Why Las Vegas wants digital twins to drive urban transformation

Las Vegas plans to make major improvements and reach zero carbon emissions by creating a giant digital version of itself.

Teaming up with digital twin developer Cityzenith, the city is taking a 7 sq km site around McCarran International Airport, equipping it with IoT and digital twin tech in an effort to “vastly improve” mobility, air quality, noise pollution, water management and building emissions.

The partnership is part of Cityzenith’s Clean Cities – Clean Future initiative, which implements the company’s SmartWorldOS digital twin platform in major world cities to make them more efficient.

Las Vegas is the second city, after New York, to sign up to a partnership with Cityzenith. Phoenix and several other major cities are expected to follow “soon”, the company said.

Why digital twins?

An EY report earlier this year concluded that digital twins – combined with IoT connectivity, machine learning and enhanced building management systems – are becoming “the market differentiator” that will lead to greater efficiencies and decarbonisation.

Digital twins can cut real estate operating costs by up to 35%, the report said, because the technology can take control of a building’s operations. Those digital copies can monitor a space and optimise how and when parts of the building, such as the HVAC system, are used.

One example the report gave was Nanyang Technological University in Singapore, which used a digital twin to cut its energy, water, carbon and waste across 200 buildings.

The data it gathered from those buildings allowed the university to pinpoint hidden energy and cost savings, thereby cutting its energy consumption by 21% in the first five years. That rose to 31% over 10 years in later phases.

Digital twins ‘vital’ to cities

Las Vegas chief innovation officer Michael Sherwood said: “Digital twins are rapidly becoming vital to how cities are run. Now in Las Vegas we will have a city-scale digital twin that is driven by the physical environment, and ultimately letting us control key systems through it.

_Supplied entries_.

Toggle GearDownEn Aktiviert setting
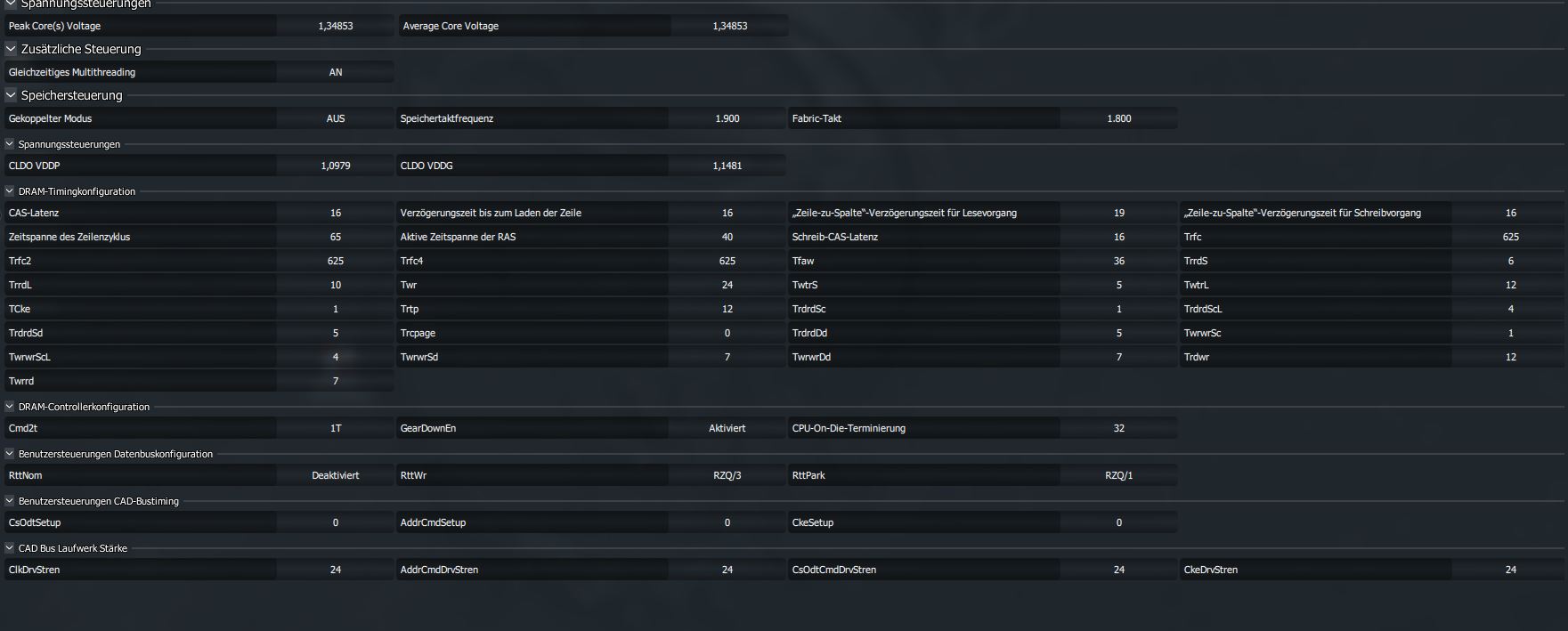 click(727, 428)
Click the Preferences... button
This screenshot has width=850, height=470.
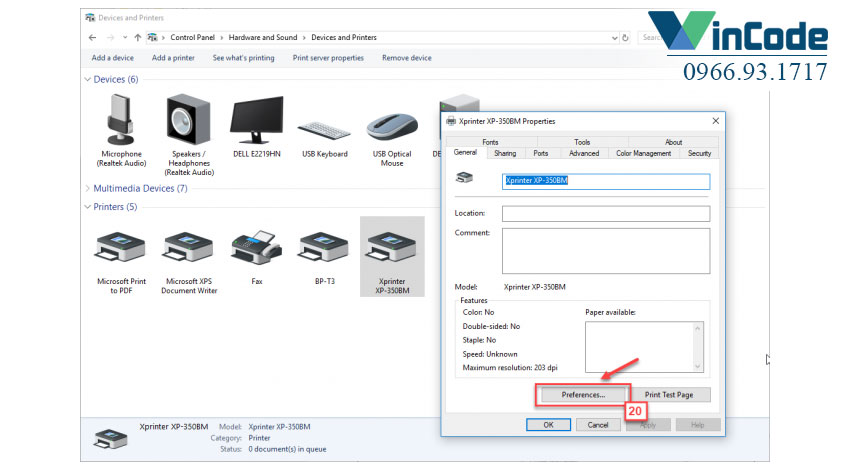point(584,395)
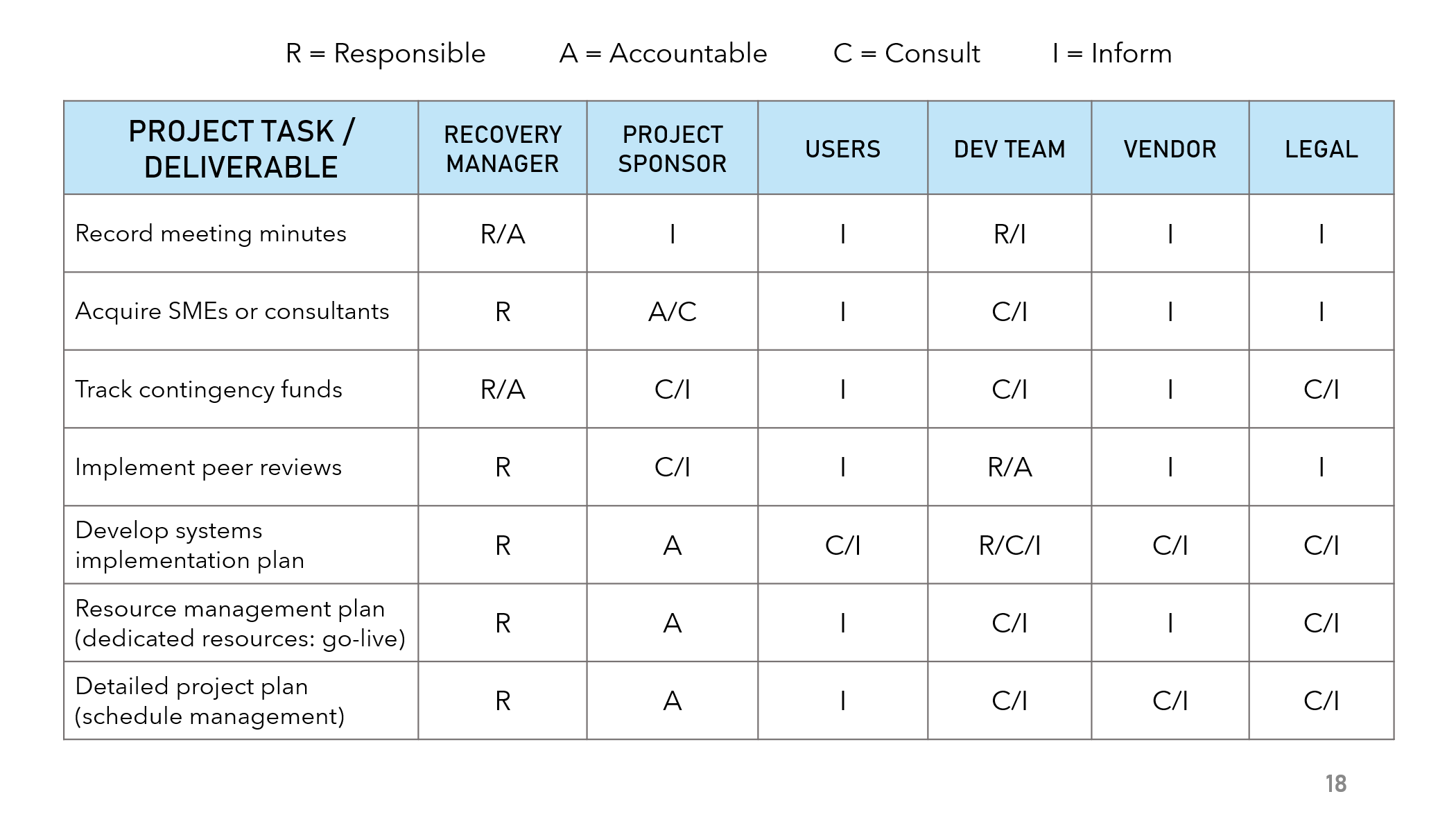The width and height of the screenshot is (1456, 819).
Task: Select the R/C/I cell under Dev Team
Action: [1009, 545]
...
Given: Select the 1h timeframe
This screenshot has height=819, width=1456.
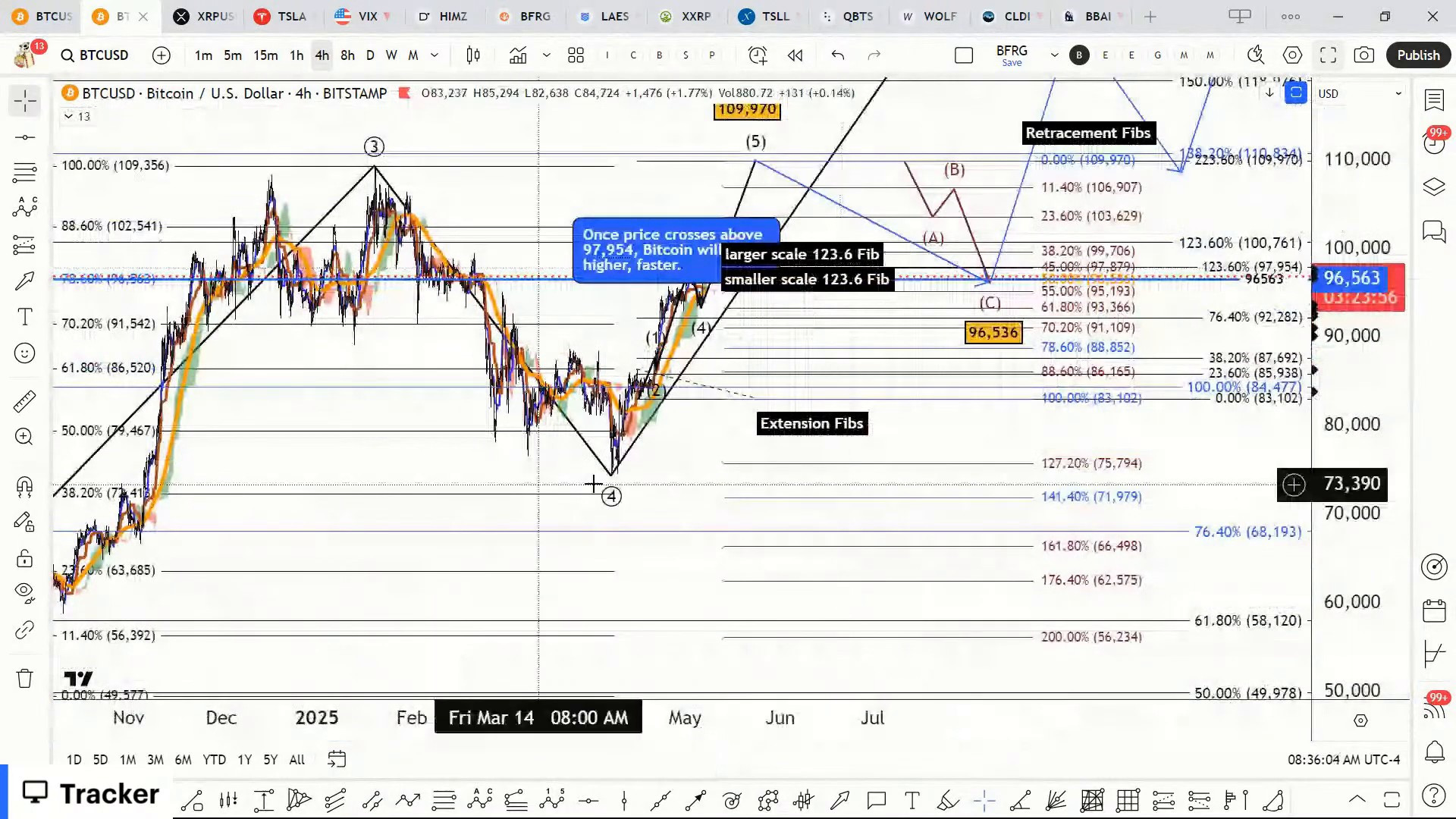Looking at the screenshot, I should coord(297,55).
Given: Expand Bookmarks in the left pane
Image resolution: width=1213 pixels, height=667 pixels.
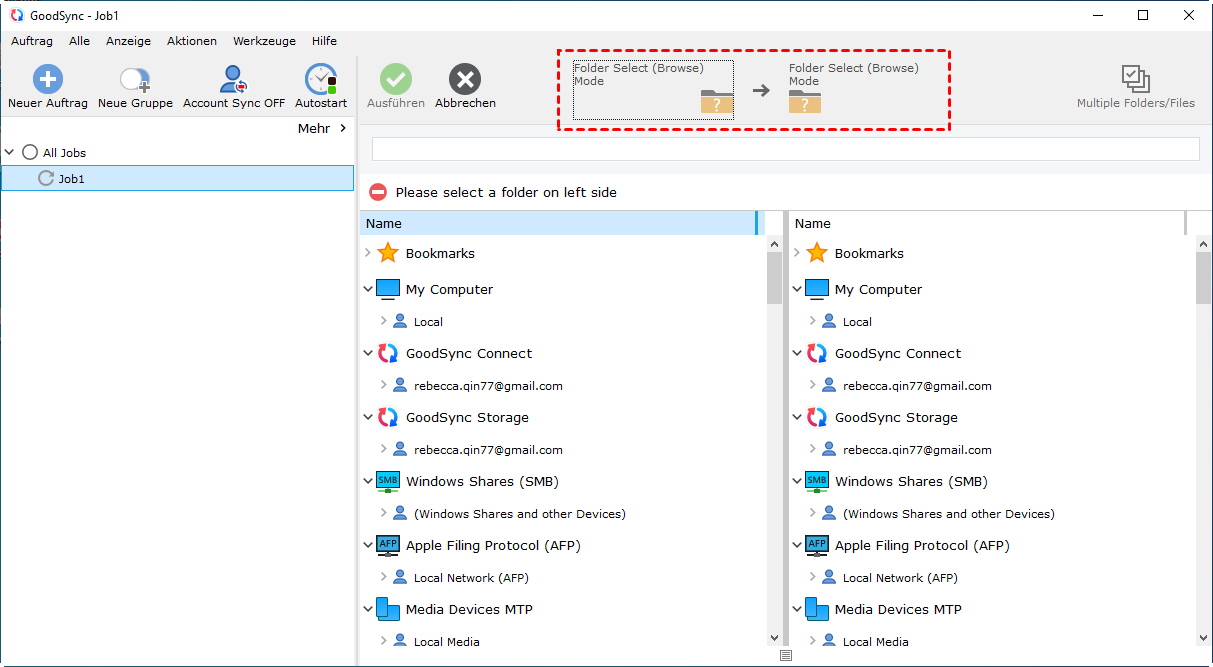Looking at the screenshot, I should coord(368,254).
---
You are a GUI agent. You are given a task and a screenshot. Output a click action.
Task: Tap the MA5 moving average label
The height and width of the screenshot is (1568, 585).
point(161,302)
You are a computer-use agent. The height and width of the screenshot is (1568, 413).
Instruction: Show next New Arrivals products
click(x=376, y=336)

_Given exercise 1_. The article on Las Vegas and digital twins names the areas the city hopes to "vastly improve." List all of them.
_Given exercise 2_. According to the article on Las Vegas and digital twins, which city partnered with Cityzenith before Las Vegas?
_Given exercise 3_. Translate this sentence from the article on Las Vegas and digital twins into Spanish: "Las Vegas is the second city, after New York, to sign up to a partnership with Cityzenith."

_Written solution 1_. Mobility, air quality, noise pollution, water management, and building emissions.

_Written solution 2_. New York.

_Written solution 3_. Las Vegas es la segunda ciudad, después de Nueva York, en firmar una asociación con Cityzenith.